The Pink Suit, by Nicole Mary Kelby.  Based on the true story behind Jacqueline Kennedy's iconic Chanel-inspired pink suit, worn on the fateful day of November 22, 1963 at the request of her husband, as it was his favorite.  Much of the First Lady's wardrobe, pink suit included, came from the New York boutique Chez Ninon, where a young seamstress, an Irish immigrant named Kate, worked behind the scenes on many of these memorable outfits.  Though the two women never met, their lives are deeply enmeshed; when the pink suit becomes infamous, Kate's fragile existence is threatened as well.  There are times in each reader's life when we catch our breaths at a line that is, in the instant we read it, so true and beautiful and powerful that we are overwhelmed.  The Pink Suit absolutely had that instant for me--it will stay with me for years to come.

Long Man, by Amy Greene.  I'd been looking forward to this title since reading reviews for it several months ago--in fact, it was one of my "Meg's Picks" titles from late this past winter.  I finally got a chance to listen to the audiobook last week, and it is phenomenal, read by the immensely talented actress, Tennessee native Dale Dickey.  Based on a true story, the novel takes place during three days in the summer of 1936 as the small Appalachian town of Yuneetah is evacuated.  The government-built dam is about to flood the valley where the town is located.  And three-year-old Gracie Dodson, daughter to one of the last families holding out to the bitter end, has gone missing.  Harrowing and poignant by turns, this is quite possibly one of the best books I've read in recent memory. 

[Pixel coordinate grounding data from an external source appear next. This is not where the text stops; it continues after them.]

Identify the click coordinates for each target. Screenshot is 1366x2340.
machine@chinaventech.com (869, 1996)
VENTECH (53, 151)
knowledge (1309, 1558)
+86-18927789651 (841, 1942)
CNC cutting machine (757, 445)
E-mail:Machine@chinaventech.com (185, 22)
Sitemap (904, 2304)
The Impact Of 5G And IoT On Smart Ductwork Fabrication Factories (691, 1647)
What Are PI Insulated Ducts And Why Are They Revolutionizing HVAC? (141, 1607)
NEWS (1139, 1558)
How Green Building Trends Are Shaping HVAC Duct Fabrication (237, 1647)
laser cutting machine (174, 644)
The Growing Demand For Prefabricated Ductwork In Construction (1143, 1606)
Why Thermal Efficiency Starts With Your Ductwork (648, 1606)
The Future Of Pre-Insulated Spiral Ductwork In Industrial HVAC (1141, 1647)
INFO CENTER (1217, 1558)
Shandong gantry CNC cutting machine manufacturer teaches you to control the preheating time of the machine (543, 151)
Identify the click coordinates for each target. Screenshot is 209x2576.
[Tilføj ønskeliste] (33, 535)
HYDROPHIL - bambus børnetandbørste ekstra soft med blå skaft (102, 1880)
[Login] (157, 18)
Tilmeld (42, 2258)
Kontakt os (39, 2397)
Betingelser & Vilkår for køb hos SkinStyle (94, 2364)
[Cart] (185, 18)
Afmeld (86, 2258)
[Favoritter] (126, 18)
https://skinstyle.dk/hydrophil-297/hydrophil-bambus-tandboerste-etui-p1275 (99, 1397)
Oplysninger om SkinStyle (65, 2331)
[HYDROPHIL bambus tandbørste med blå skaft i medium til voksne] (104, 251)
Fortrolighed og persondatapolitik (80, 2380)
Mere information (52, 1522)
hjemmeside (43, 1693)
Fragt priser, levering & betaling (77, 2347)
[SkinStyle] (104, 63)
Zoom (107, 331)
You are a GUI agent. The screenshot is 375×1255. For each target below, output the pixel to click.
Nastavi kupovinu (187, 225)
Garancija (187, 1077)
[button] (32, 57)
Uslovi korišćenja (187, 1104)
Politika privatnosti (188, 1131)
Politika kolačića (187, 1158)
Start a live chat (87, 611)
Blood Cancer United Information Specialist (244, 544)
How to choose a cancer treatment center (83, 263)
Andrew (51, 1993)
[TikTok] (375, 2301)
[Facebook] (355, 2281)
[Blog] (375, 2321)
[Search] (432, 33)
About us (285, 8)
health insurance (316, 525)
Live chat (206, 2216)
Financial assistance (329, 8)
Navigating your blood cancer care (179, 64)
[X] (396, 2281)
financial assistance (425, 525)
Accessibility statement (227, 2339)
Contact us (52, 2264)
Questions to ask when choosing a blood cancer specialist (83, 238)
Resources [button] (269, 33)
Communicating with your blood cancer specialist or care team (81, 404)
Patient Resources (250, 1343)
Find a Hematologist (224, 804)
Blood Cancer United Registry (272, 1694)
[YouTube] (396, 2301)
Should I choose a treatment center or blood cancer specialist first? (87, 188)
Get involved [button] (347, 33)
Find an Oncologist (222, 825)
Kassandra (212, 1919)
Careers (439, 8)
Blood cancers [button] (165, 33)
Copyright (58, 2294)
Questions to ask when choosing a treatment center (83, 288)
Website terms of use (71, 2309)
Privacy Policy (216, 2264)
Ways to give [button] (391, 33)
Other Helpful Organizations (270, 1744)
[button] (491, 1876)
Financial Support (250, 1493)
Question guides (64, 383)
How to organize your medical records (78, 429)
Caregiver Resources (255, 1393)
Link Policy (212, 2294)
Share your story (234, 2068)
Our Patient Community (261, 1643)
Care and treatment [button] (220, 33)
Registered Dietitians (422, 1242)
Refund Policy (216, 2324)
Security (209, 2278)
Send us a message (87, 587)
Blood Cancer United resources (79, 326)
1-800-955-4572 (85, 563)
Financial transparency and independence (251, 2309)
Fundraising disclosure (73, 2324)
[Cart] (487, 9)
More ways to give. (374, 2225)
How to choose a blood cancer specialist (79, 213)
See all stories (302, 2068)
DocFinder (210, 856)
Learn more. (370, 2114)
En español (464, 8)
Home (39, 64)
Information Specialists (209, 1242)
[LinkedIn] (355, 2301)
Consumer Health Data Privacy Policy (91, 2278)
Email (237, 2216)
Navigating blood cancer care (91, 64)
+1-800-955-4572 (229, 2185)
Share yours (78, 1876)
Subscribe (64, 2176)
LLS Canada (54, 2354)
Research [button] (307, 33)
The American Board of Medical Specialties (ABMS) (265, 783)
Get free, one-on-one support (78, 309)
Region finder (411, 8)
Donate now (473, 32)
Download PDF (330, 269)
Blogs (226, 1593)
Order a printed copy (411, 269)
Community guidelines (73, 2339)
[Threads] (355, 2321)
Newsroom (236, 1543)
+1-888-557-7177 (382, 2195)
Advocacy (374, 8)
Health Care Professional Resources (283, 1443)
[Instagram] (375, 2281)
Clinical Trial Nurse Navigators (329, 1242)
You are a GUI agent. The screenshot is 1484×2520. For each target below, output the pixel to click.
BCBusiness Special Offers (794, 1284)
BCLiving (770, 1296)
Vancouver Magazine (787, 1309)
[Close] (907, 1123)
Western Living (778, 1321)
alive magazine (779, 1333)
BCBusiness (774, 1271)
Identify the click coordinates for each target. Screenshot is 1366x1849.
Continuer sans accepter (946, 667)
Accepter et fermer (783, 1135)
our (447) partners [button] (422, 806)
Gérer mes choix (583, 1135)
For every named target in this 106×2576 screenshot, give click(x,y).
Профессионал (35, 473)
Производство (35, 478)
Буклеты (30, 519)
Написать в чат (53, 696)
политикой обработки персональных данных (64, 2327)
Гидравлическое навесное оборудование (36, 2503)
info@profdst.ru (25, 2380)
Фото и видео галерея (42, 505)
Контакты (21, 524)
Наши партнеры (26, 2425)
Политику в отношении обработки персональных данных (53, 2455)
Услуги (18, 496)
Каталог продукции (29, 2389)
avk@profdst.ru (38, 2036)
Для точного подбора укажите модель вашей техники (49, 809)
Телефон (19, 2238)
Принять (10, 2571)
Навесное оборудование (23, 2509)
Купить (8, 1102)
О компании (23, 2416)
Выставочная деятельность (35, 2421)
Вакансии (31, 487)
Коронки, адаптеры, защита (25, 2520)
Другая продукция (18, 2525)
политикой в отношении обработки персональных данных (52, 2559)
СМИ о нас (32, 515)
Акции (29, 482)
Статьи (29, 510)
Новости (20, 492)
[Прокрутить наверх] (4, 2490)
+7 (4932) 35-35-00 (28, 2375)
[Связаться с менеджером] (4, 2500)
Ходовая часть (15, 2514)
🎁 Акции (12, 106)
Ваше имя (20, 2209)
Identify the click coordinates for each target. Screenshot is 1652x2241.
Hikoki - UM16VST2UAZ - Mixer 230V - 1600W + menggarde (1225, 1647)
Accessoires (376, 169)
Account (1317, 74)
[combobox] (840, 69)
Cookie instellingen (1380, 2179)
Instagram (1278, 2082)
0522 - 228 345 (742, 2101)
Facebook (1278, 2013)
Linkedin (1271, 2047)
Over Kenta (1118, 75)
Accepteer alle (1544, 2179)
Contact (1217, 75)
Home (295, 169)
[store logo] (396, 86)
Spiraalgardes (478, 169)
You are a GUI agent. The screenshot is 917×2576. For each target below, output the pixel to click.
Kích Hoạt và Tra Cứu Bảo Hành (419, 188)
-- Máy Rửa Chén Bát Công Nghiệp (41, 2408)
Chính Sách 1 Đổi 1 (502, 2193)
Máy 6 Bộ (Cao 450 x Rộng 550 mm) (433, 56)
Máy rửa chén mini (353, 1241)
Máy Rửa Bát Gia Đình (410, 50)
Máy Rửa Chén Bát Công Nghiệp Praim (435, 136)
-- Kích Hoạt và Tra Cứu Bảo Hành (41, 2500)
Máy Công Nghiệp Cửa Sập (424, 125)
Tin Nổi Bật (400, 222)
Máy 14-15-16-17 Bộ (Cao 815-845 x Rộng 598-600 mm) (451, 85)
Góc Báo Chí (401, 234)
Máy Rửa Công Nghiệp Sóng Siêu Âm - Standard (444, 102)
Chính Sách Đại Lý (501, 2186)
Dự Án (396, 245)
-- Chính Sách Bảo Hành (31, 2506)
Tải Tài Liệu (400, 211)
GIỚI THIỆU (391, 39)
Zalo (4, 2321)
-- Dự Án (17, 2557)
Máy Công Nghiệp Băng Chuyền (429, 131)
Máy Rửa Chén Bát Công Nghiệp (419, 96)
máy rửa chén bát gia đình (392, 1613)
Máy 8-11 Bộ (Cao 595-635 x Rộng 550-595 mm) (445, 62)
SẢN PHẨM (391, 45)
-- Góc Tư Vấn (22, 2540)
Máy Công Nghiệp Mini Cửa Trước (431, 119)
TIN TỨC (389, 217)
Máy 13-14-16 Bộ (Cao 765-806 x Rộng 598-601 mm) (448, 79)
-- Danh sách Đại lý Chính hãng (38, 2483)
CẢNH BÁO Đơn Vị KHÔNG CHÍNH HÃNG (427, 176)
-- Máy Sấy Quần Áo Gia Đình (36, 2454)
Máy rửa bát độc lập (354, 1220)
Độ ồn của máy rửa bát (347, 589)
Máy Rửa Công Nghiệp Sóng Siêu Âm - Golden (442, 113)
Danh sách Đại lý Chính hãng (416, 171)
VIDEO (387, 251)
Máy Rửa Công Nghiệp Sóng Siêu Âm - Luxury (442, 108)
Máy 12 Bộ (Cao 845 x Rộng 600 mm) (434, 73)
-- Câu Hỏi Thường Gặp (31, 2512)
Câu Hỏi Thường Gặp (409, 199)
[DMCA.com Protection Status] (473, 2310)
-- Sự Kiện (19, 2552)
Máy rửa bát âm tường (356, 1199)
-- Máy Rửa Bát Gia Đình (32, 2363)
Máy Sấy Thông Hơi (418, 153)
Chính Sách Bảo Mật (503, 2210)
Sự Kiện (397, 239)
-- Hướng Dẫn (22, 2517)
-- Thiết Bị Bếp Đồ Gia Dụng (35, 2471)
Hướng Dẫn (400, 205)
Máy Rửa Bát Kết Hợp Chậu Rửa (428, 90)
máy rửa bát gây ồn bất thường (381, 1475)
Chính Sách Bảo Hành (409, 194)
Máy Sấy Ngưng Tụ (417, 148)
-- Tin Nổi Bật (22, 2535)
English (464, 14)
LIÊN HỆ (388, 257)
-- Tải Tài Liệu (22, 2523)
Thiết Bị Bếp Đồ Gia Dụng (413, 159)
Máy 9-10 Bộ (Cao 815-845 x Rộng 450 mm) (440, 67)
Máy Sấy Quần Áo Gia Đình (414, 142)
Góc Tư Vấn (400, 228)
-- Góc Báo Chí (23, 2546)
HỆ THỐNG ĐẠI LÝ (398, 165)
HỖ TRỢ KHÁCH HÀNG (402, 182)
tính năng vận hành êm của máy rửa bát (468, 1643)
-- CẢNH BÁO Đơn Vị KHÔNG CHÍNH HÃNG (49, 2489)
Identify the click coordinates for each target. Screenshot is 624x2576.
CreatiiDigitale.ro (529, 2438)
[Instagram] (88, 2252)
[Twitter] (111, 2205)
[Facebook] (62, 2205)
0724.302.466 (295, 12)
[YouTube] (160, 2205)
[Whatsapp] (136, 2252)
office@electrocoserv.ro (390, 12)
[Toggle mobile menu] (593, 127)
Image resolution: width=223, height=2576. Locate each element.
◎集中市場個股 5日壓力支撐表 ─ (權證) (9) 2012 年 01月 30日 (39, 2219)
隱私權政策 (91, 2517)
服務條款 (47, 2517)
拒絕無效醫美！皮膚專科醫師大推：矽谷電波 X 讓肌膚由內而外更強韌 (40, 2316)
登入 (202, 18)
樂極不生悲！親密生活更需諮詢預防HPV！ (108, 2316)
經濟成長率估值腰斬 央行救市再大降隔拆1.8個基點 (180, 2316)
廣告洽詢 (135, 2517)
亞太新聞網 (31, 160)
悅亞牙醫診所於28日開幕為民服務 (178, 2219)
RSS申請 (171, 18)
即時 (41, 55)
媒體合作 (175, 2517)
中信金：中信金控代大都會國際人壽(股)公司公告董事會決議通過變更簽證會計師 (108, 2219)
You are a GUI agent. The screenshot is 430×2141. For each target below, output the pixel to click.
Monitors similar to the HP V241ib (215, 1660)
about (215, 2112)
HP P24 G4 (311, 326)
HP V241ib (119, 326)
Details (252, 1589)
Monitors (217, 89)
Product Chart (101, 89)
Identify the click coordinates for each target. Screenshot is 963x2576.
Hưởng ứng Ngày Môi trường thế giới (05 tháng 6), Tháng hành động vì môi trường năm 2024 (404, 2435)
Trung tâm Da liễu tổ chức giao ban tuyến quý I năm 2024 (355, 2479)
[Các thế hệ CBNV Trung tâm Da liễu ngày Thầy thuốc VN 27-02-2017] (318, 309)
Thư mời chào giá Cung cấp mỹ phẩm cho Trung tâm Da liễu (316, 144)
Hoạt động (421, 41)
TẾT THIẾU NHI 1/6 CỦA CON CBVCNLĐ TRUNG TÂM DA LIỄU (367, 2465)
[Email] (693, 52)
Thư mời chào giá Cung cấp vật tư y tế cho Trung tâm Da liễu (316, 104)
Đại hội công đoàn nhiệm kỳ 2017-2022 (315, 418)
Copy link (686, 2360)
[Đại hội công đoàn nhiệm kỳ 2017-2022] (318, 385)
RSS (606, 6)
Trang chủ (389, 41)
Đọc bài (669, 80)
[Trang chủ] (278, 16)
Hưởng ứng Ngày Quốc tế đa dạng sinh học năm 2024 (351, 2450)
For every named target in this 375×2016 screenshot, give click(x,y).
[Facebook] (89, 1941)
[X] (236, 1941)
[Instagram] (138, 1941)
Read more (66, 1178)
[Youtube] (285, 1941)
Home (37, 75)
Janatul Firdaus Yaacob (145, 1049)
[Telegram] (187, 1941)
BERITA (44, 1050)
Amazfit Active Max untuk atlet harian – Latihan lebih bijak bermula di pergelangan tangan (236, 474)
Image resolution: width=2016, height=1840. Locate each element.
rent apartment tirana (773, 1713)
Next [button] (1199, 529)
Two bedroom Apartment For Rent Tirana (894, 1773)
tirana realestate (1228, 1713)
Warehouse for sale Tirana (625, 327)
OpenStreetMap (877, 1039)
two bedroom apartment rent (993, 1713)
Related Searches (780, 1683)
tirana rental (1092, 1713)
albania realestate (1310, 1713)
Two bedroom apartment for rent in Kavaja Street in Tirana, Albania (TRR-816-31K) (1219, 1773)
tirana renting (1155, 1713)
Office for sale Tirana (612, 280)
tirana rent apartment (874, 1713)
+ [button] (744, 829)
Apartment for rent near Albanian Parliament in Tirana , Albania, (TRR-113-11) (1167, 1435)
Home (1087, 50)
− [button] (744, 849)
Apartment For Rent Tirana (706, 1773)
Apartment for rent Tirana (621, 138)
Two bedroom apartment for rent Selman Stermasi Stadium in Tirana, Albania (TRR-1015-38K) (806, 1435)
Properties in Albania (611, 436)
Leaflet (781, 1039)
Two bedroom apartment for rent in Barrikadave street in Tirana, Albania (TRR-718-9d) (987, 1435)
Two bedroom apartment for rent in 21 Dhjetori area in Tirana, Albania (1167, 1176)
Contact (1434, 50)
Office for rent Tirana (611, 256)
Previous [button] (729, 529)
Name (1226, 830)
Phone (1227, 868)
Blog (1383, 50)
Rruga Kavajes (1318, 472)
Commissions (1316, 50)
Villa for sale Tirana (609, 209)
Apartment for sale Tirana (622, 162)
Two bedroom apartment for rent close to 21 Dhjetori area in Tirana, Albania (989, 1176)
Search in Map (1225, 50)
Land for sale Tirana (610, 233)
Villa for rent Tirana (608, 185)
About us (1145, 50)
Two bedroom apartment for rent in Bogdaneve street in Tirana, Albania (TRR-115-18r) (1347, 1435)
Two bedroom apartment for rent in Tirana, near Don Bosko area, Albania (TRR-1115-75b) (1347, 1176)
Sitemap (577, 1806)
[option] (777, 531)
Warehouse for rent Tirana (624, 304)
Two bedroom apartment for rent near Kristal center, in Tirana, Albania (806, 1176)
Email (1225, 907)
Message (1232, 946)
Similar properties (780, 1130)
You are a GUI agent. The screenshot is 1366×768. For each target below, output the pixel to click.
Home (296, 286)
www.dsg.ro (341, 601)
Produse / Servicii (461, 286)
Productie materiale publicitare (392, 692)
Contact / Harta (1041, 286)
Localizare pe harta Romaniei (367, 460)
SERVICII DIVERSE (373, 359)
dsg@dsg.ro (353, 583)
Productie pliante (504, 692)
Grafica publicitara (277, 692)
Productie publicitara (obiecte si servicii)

The Winter People, by Jennifer McMahon.  In a Vermont town defined by old legends and mysterious disappearances, the most puzzling of which is the unexplained death of Sara Harrison Shea in 1908, just months after the tragic death of her daughter, Gertie.  Now years later, Ruthie lives with her mother and sister in Sara's farmhouse and stumbles across Sara's old diary, which might just explain not only Sara's death, but also the strange goings-on in Ruthie's family today.  A literary thriller that will make you shiver even in the heat of summer.

Pawn of Prophecy, by David Eddings.  The last of my audiobooks this month, I must admit I got this through  I first read the Pawn of Prophecy, the first in Eddings's The Belgariad series, over twenty years ago, and it is just as slyly humorous and deeply entertaining to me now as it was at the first reading.  Young Garion has been brought up on a remote farm, looked over by his Aunt Pol.  He plays at battle with his young friends, but he doesn't really believe the ancient stories of a greedy god long asleep, or that there is a plan to wake this god and unleash him onto the world.  Until, of course, he finds himself swept up in the adventure of a lifetime, and those ordinary people he loves most in his life turn out to be most extraordinary indeed.  If the test of a good book is that it holds up over time, then this is definitely a very good book.

Eight titles for May, which makes for 28 so far this year.  I'm nearly halfway through the year and only a third of the way through my challenge to read 75 books in 2014.  Yikes!